本发明公开了一种本振泄漏信号校正的装置,包括:微处理机控制器、第一数模转换器、第二数模转换器、混频器、本振信号提供器件、信号输出线路、信号分路器件和检波管,信号分路器件设置在信号输出线路中;第一数模转换器和第二数模转换器用于向混频器提供本振泄漏信号校正的正交直流分量VI和VQ;本振信号提供器件向混频器提供本振信号;混频器向信号输出线路输出本振泄漏信号;信号分路器件分离出本振泄漏信号,检波管检测本振泄漏信号;微处理机控制器在本振泄漏信号的检测值超过预先设置的目标值时,控制调整VI和VQ的输出值。本发明实施例提供的装置可以实时调整混频器输入端正交信号I/Q的直流分量,降低了本振泄漏。

Description

一种本振泄漏信号校正的装置、方法及微处理机控制器
本申请要求于2015年11月11日提交中国专利局、申请号为201510769409.4、发明名称为“一种本振泄漏信号校正的装置、方法及微处理机控制器”的中国专利申请的优先权,其全部内容通过引用结合在本申请中。
技术领域
本发明涉及通信技术领域,具体涉及一种本振泄漏信号校正的装置、方法及微处理机控制器。
背景技术
在通信发射系统中,本振泄露是一个必须重点关注的问题,本振泄露主要是由于混频器输入端I/Q两路信号的直流分量导致,本振泄露将恶化有用信号的误差向量幅度(Error Vector Magnitude,EVM)、发射功率精度、发射杂散及发射链路的线性等。因此,必须要对本振泄漏进行处理。
在典型应用中,在混频器的输出端设计本振滤波器来滤除本振泄露;但是,在微波应用中,抑制本振泄漏的滤波器的实现非常困难。另外,对于直接上变频系统,本振信号落在信号带内,无法通过滤波器滤除。
发明内容
为了解决现有技术中本振信号泄漏的问题,本发明实施例提供本振泄漏信号校正的装置,可以实时调整混频器输入端正交信号I/Q的直流分量,从而降低了本振泄漏。本发明实施例还提供了相应的本振泄漏信号校正的方法及微处理机控制器。

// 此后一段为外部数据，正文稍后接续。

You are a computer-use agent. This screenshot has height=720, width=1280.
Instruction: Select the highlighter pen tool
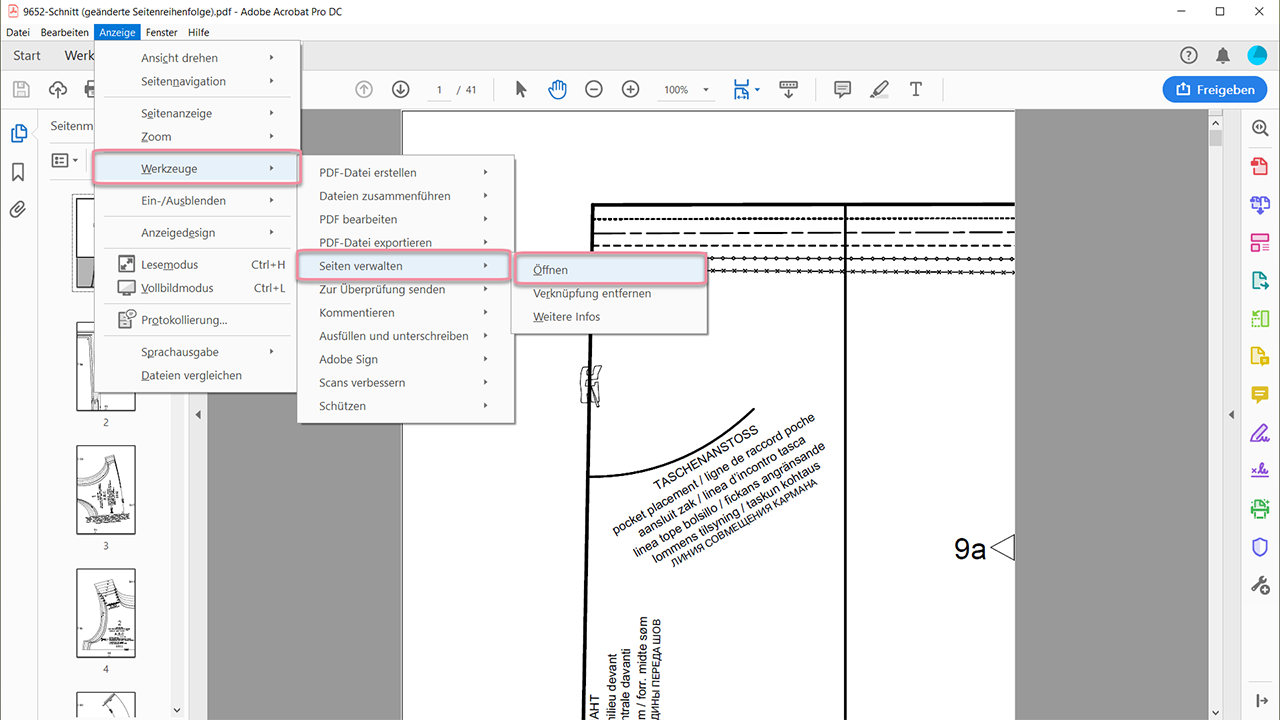(879, 89)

本发明第一方面提供一种本振泄漏信号校正的装置,包括:微处理机控制器、第一数模转换器、第二数模转换器、混频器、本振信号提供器件、信号输出线路、信号分路器件和检波管,所述信号分路器件设置在所述信号输出线路中;
其中,所述微处理机控制器与所述第一数模转换器和所述第二数模转换器连接,所述第一数模转换器和所述第二数模转换器分别与所述混频器连接,所述第一数模转换器和所述第二数模转换器用于向所述混频器提供用于本振泄漏信号校正的正交直流分量VI和VQ;
所述本振信号提供器件与所述混频器连接,所述本振信号提供器件用于向所述混频器提供本振信号;
所述混频器与所述信号输出线路连接,所述混频器用于向所述信号输出线路输出本振泄漏信号;
所述检波管的一端与所述信号分路器件连接,另一端与所述微处理机控制器连接,所述信号分路器件用于分离出所述本振泄漏信号,所述检波管用于检测所述本振泄漏信号;
所述微处理机控制器用于在所述检波管检测到的本振泄漏信号的检测值超过预先设置的本振泄漏的目标值时,控制所述第一数模转换器和所述第二数模转换器调整所述VI和所述VQ的输出值。

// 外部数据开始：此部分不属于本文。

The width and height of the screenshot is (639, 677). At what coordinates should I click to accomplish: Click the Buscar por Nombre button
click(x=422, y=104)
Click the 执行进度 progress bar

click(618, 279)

本发明实施例第一方面与现有技术中滤除本振泄漏信号困难相比,本发明实施例提供的本振泄漏信号校正的装置,通过信号分路器件和检波管建立了微处理机控制器与信号输出线路之间的闭环,从而可以实时调整混频器输入端正交信号I/Q的直流分量,降低了本振泄漏。
结合第一方面,在第一种可能的实现方式中,所述装置还包括本振放大器,
所述本振放大器的一端与所述检波管连接,另一端与所述信号分路器件连接,所述本振放大器用于放大所述信号分路器件分离出的所述本振泄漏信号。
在第一种可能的实现方式中,增加本振放大器可以进一步放大本振泄漏信号,便于检波管检测。

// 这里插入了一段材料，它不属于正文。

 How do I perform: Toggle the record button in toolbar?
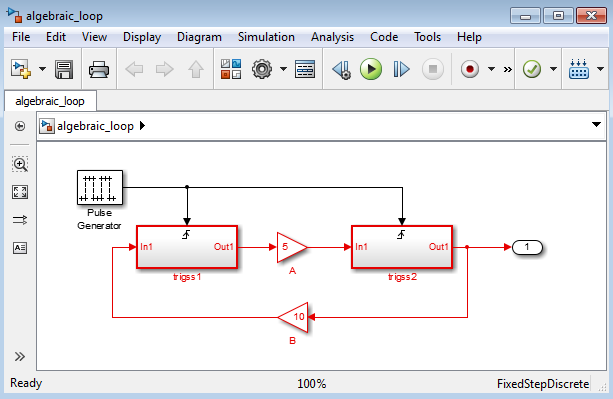(470, 69)
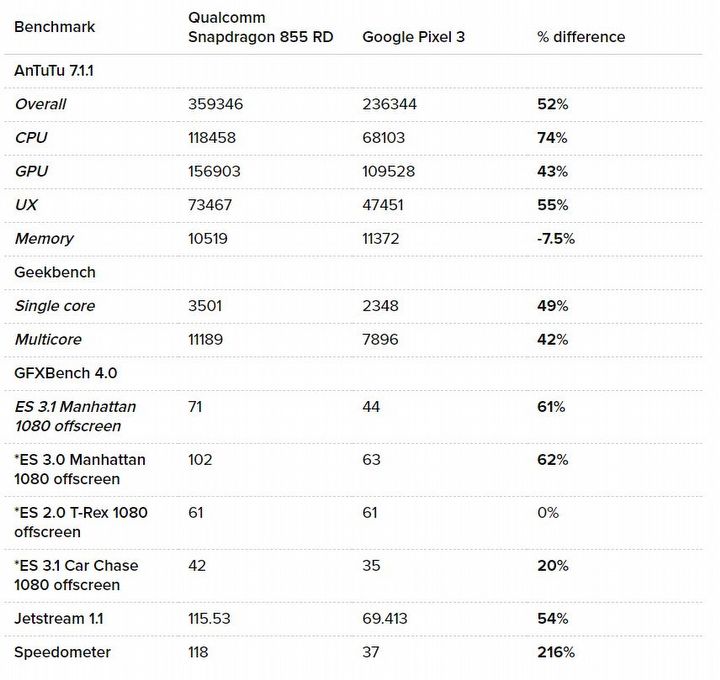Click the UX 55% difference cell

pos(552,205)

结合第一方面或第一方面第一种可能的实现方式,在第二种可能的实现方式中,所述信号输出线路包括驱动放大器、功率放大器、第一连接线、第二连接线和第三连接线,所述第一连接线用于连接所述驱动放大器和所述混频器,所述第二连接线用于连接所述驱动放大器和所述功率放大器,所述第三连接线用于连接所述功率放大器和输出器件;
所述信号分路器件设置在所述第一连接线、所述第二连接线或者所述第三连接线上。
结合第一方面第二种可能的实现方式,在第三种可能的实现方式中,当所述信号分路器件设置在所述第一连接线上时,所述信号输出线路还包括滤波 器,所述滤波器设置在所述信号分路器和所述驱动放大器之间。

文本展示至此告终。